## [Work to complete]
Reading the listing below, restate each entry exactly as written.

*** Material for this exercise ***

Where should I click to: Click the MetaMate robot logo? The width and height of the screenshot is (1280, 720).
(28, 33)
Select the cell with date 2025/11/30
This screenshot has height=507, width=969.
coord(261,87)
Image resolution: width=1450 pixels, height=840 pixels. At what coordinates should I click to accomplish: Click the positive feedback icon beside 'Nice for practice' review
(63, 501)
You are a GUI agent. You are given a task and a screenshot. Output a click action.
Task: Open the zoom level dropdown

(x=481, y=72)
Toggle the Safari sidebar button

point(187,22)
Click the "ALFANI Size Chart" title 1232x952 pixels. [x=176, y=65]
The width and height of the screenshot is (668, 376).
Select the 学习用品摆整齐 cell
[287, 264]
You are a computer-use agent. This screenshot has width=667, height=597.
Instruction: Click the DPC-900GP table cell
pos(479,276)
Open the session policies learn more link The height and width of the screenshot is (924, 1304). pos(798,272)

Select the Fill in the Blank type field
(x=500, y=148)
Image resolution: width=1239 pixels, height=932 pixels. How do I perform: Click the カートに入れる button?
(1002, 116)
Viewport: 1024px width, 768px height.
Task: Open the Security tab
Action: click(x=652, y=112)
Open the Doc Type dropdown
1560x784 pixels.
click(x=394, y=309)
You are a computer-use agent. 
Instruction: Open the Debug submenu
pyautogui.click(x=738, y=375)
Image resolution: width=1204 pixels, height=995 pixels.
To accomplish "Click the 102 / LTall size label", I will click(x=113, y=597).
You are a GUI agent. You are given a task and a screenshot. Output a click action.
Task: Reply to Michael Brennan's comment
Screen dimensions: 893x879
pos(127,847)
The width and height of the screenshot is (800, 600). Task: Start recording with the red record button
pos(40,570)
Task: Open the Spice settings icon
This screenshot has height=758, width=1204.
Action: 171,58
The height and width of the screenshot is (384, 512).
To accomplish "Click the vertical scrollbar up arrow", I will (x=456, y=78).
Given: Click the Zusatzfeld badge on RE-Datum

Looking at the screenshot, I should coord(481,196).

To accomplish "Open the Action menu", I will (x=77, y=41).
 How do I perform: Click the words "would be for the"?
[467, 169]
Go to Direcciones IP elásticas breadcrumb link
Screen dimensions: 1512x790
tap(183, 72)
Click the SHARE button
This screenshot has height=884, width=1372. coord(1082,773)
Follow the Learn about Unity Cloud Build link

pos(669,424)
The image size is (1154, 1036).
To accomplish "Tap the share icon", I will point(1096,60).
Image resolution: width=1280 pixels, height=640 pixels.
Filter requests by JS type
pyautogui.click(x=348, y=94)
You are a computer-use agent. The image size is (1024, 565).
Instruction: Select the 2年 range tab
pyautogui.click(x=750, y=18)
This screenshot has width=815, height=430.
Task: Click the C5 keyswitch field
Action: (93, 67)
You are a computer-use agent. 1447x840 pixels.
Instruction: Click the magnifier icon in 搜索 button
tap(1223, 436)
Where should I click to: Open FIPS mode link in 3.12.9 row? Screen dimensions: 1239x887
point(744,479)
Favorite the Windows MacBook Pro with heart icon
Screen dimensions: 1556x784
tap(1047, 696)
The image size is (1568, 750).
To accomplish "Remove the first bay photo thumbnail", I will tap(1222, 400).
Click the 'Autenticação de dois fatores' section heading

*** End of Material for this exercise ***

## [Task response]
Where should I click to: Click the MetaMate robot logo? The width and height of the screenshot is (1280, 720).
(28, 33)
Select the cell with date 2025/11/30
This screenshot has height=507, width=969.
coord(261,87)
Image resolution: width=1450 pixels, height=840 pixels. At what coordinates should I click to accomplish: Click the positive feedback icon beside 'Nice for practice' review
(63, 501)
You are a GUI agent. You are given a task and a screenshot. Output a click action.
Task: Open the zoom level dropdown

(x=481, y=72)
Toggle the Safari sidebar button

point(187,22)
Click the "ALFANI Size Chart" title 1232x952 pixels. [x=176, y=65]
The width and height of the screenshot is (668, 376).
Select the 学习用品摆整齐 cell
[287, 264]
You are a computer-use agent. This screenshot has width=667, height=597.
Instruction: Click the DPC-900GP table cell
pos(479,276)
Open the session policies learn more link The height and width of the screenshot is (924, 1304). pos(798,272)

Select the Fill in the Blank type field
(x=500, y=148)
Image resolution: width=1239 pixels, height=932 pixels. How do I perform: Click the カートに入れる button?
(1002, 116)
Viewport: 1024px width, 768px height.
Task: Open the Security tab
Action: click(x=652, y=112)
Open the Doc Type dropdown
1560x784 pixels.
click(x=394, y=309)
You are a computer-use agent. 
Instruction: Open the Debug submenu
pyautogui.click(x=738, y=375)
Image resolution: width=1204 pixels, height=995 pixels.
To accomplish "Click the 102 / LTall size label", I will click(x=113, y=597).
You are a GUI agent. You are given a task and a screenshot. Output a click action.
Task: Reply to Michael Brennan's comment
Screen dimensions: 893x879
pos(127,847)
The width and height of the screenshot is (800, 600). Task: Start recording with the red record button
pos(40,570)
Task: Open the Spice settings icon
This screenshot has height=758, width=1204.
Action: 171,58
The height and width of the screenshot is (384, 512).
To accomplish "Click the vertical scrollbar up arrow", I will (x=456, y=78).
Given: Click the Zusatzfeld badge on RE-Datum

Looking at the screenshot, I should coord(481,196).

To accomplish "Open the Action menu", I will (x=77, y=41).
 How do I perform: Click the words "would be for the"?
[467, 169]
Go to Direcciones IP elásticas breadcrumb link
Screen dimensions: 1512x790
tap(183, 72)
Click the SHARE button
This screenshot has height=884, width=1372. coord(1082,773)
Follow the Learn about Unity Cloud Build link

pos(669,424)
The image size is (1154, 1036).
To accomplish "Tap the share icon", I will point(1096,60).
Image resolution: width=1280 pixels, height=640 pixels.
Filter requests by JS type
pyautogui.click(x=348, y=94)
You are a computer-use agent. The image size is (1024, 565).
Instruction: Select the 2年 range tab
pyautogui.click(x=750, y=18)
This screenshot has width=815, height=430.
Task: Click the C5 keyswitch field
Action: (93, 67)
You are a computer-use agent. 1447x840 pixels.
Instruction: Click the magnifier icon in 搜索 button
tap(1223, 436)
Where should I click to: Open FIPS mode link in 3.12.9 row? Screen dimensions: 1239x887
point(744,479)
Favorite the Windows MacBook Pro with heart icon
Screen dimensions: 1556x784
tap(1047, 696)
The image size is (1568, 750).
To accomplish "Remove the first bay photo thumbnail", I will tap(1222, 400).
Click the 'Autenticação de dois fatores' section heading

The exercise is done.